Task to complete>
Put every line of the rows below into a JSON list of strings, one string per line, leaving out blank lines and the pictures.

Input records>
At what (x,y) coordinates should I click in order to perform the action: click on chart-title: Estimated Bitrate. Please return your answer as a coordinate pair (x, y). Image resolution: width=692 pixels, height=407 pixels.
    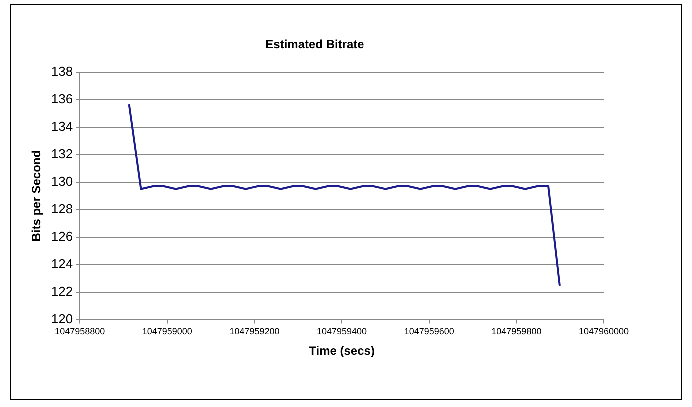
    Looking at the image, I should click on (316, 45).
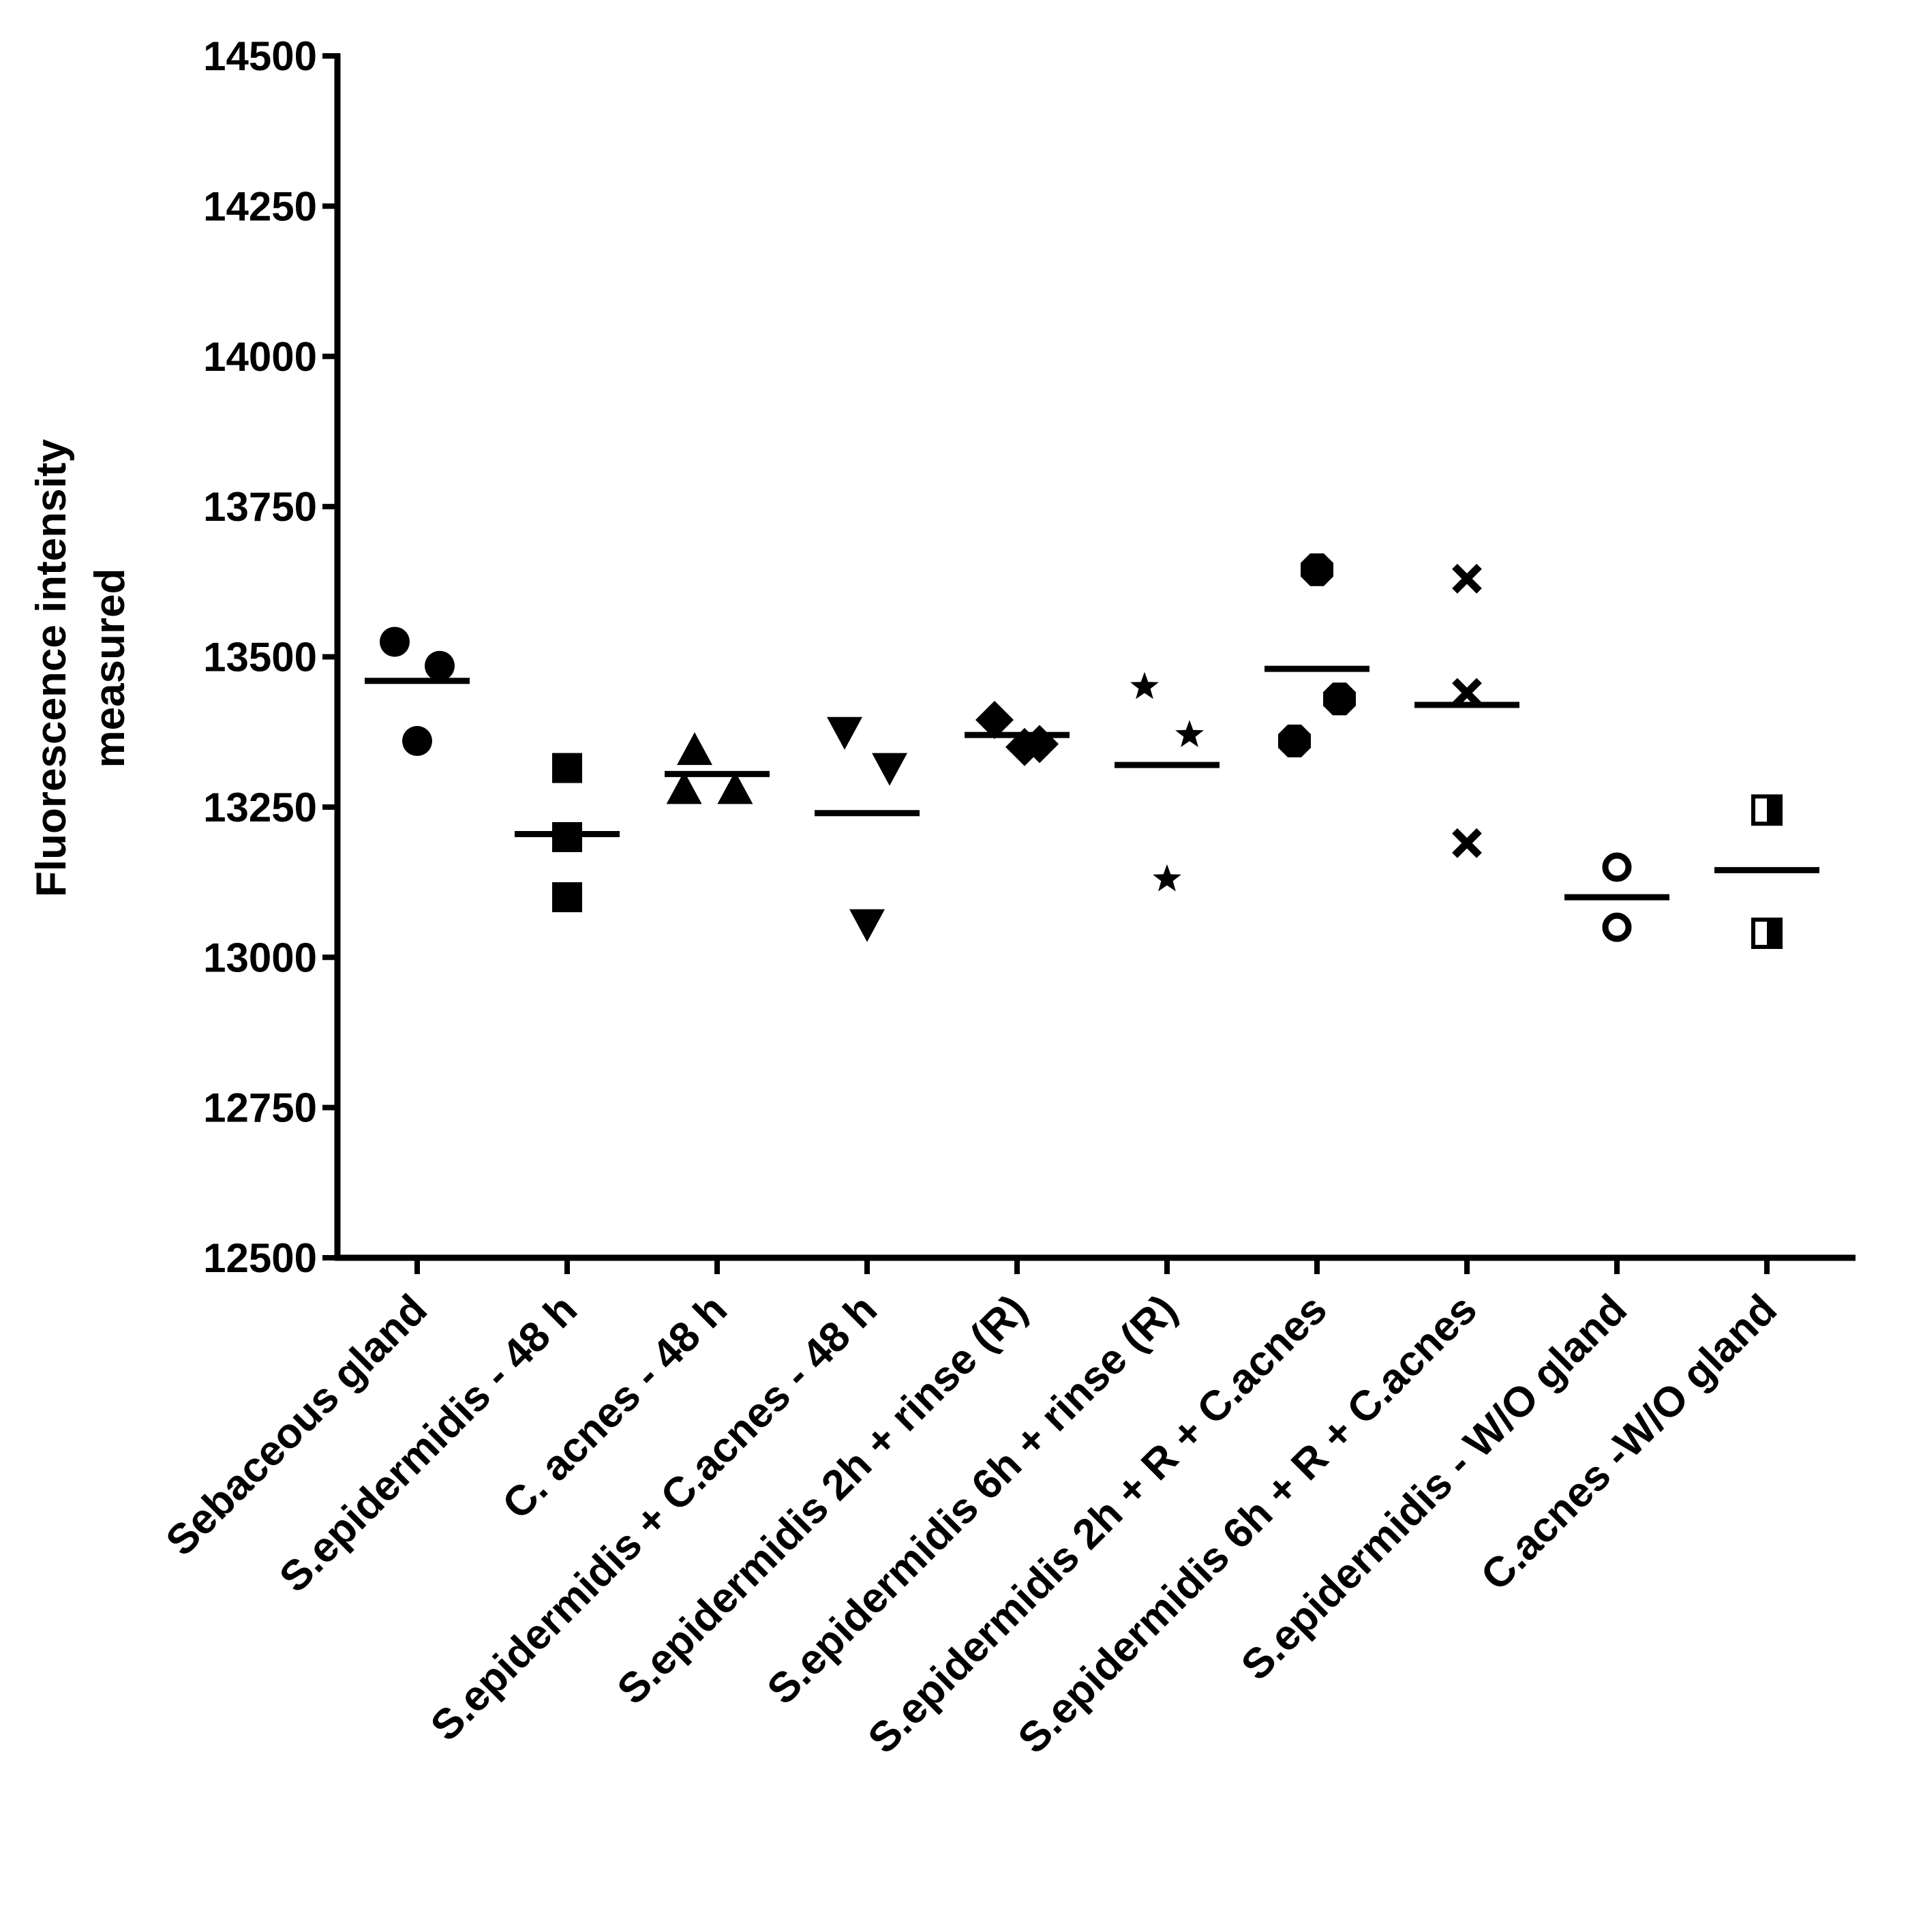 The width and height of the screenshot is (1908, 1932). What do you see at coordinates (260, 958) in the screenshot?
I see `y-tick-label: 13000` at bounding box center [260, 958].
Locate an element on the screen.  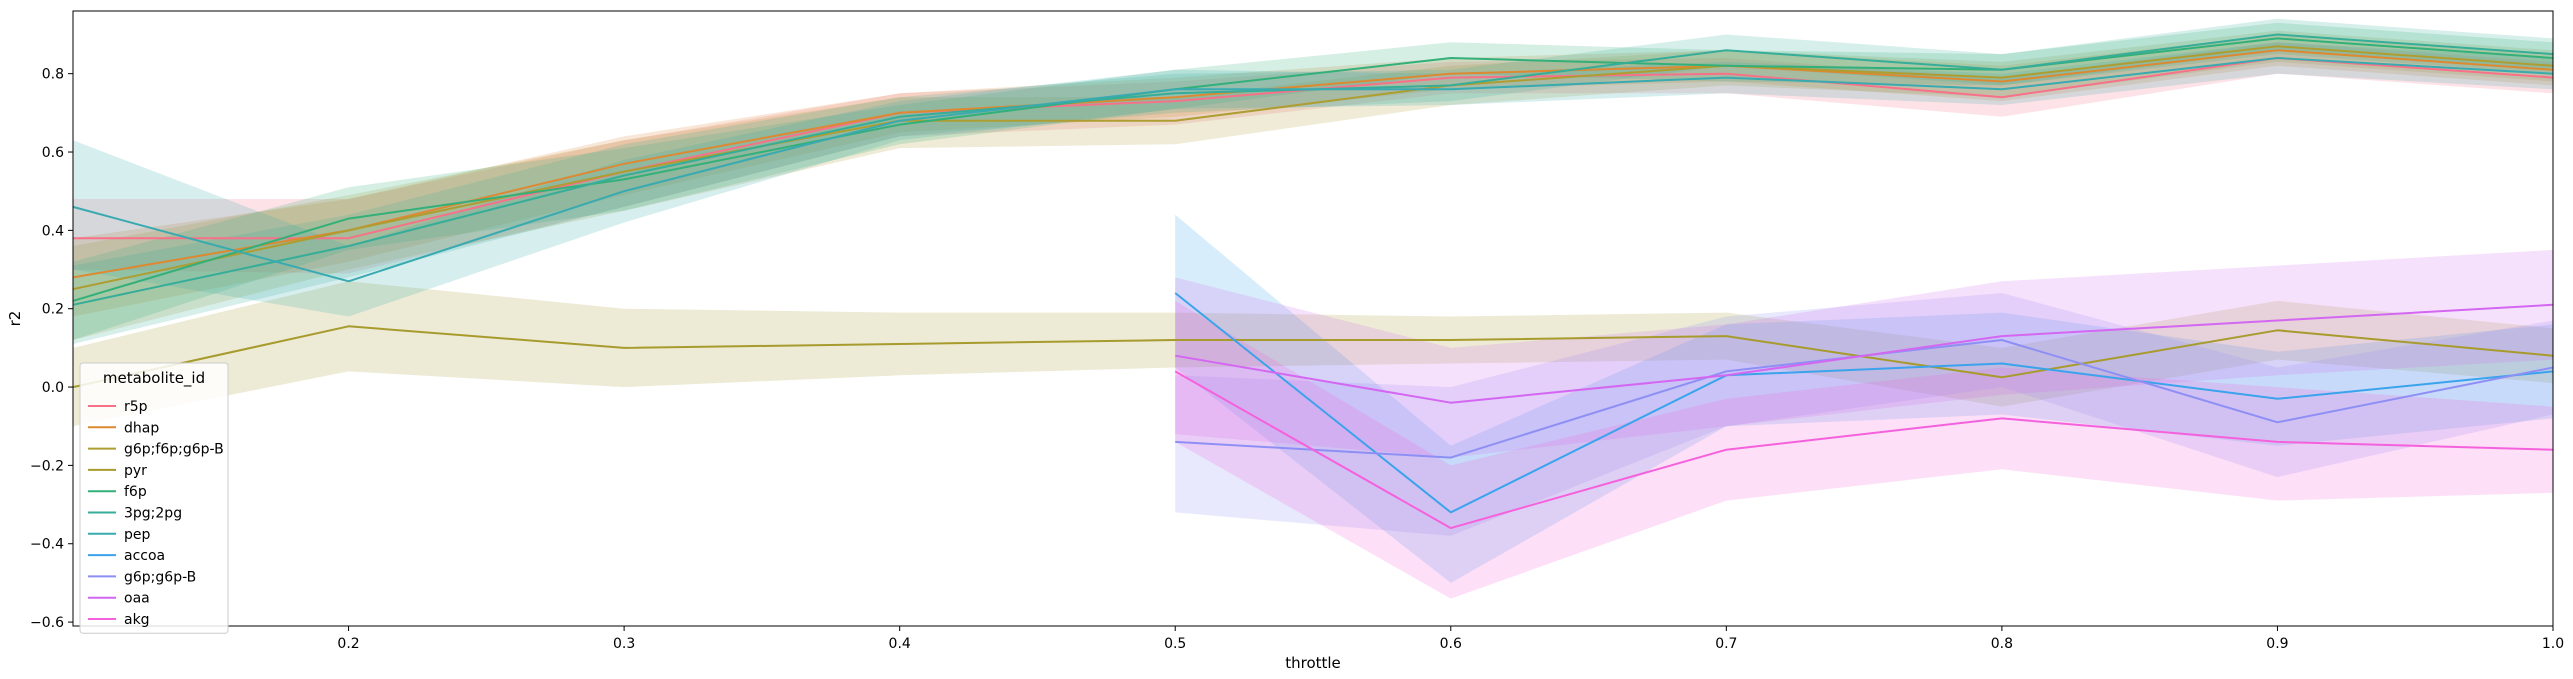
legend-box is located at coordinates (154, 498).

Written answer>
[
  "At what (x,y) coordinates should I click in order to perform the action: click on chart-title: Estimated Bitrate. Please return your answer as a coordinate pair (x, y). Image resolution: width=692 pixels, height=407 pixels.",
  "    Looking at the image, I should click on (316, 45).",
  " The width and height of the screenshot is (1908, 1932). What do you see at coordinates (260, 958) in the screenshot?",
  "I see `y-tick-label: 13000` at bounding box center [260, 958].",
  "Locate an element on the screen.  ",
  "legend-box is located at coordinates (154, 498)."
]